• _Enregistrements de localisation de mots et d'éléments_:
________________________
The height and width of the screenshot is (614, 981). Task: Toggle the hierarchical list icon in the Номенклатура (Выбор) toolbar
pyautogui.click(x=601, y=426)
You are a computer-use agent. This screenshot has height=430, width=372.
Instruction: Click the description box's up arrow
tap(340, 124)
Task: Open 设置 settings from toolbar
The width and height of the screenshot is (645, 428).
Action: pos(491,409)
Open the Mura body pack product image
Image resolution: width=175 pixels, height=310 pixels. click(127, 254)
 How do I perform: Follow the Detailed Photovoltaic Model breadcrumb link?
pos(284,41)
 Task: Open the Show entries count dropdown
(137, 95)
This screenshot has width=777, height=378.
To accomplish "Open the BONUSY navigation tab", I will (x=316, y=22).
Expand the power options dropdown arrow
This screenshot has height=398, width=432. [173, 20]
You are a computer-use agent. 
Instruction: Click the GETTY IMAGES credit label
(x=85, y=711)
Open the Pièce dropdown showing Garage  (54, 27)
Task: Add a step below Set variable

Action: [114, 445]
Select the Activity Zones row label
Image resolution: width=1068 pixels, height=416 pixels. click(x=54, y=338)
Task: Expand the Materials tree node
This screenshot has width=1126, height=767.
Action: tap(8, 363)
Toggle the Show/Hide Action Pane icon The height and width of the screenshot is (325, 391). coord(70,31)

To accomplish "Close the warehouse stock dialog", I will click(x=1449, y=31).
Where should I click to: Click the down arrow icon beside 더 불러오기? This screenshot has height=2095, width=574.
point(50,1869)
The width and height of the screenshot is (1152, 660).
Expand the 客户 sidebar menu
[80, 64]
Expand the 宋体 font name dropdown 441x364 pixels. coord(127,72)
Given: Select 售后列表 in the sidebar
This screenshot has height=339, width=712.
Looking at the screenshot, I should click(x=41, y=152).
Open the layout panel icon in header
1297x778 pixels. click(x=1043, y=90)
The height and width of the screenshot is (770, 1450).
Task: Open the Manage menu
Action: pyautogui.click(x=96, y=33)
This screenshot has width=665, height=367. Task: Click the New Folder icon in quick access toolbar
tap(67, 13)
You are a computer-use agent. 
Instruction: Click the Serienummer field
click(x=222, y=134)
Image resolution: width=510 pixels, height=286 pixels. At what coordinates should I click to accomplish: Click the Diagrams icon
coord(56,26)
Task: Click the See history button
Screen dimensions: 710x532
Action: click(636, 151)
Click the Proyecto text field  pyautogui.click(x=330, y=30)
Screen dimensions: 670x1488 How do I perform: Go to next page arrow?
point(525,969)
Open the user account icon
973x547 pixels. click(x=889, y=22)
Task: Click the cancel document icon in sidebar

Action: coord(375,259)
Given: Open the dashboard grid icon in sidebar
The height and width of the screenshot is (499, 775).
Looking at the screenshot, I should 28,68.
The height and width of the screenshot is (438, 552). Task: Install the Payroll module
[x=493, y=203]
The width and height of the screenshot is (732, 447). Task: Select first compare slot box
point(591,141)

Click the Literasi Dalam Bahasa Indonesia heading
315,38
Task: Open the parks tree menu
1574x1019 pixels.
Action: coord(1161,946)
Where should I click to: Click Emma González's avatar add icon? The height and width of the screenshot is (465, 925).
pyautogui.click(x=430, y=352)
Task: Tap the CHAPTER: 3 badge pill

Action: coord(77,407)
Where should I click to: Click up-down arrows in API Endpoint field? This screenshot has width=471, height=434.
________________________
• _Consignes de travail_: Recopiez à l'identique tout ce qui va du début des enregistrements jusqu'à la ligne contenant "Looking at the screenshot, I should click(x=41, y=152).", cette ligne comprise.

• _Réponse à l'exercice_:
The height and width of the screenshot is (614, 981). Task: Toggle the hierarchical list icon in the Номенклатура (Выбор) toolbar
pyautogui.click(x=601, y=426)
You are a computer-use agent. This screenshot has height=430, width=372.
Instruction: Click the description box's up arrow
tap(340, 124)
Task: Open 设置 settings from toolbar
The width and height of the screenshot is (645, 428).
Action: pos(491,409)
Open the Mura body pack product image
Image resolution: width=175 pixels, height=310 pixels. click(127, 254)
 How do I perform: Follow the Detailed Photovoltaic Model breadcrumb link?
pos(284,41)
 Task: Open the Show entries count dropdown
(137, 95)
This screenshot has width=777, height=378.
To accomplish "Open the BONUSY navigation tab", I will (x=316, y=22).
Expand the power options dropdown arrow
This screenshot has height=398, width=432. [173, 20]
You are a computer-use agent. 
Instruction: Click the GETTY IMAGES credit label
(x=85, y=711)
Open the Pièce dropdown showing Garage  (54, 27)
Task: Add a step below Set variable

Action: [114, 445]
Select the Activity Zones row label
Image resolution: width=1068 pixels, height=416 pixels. click(x=54, y=338)
Task: Expand the Materials tree node
This screenshot has width=1126, height=767.
Action: tap(8, 363)
Toggle the Show/Hide Action Pane icon The height and width of the screenshot is (325, 391). coord(70,31)

To accomplish "Close the warehouse stock dialog", I will click(x=1449, y=31).
Where should I click to: Click the down arrow icon beside 더 불러오기? This screenshot has height=2095, width=574.
point(50,1869)
The width and height of the screenshot is (1152, 660).
Expand the 客户 sidebar menu
[80, 64]
Expand the 宋体 font name dropdown 441x364 pixels. coord(127,72)
Given: Select 售后列表 in the sidebar
This screenshot has height=339, width=712.
Looking at the screenshot, I should click(x=41, y=152).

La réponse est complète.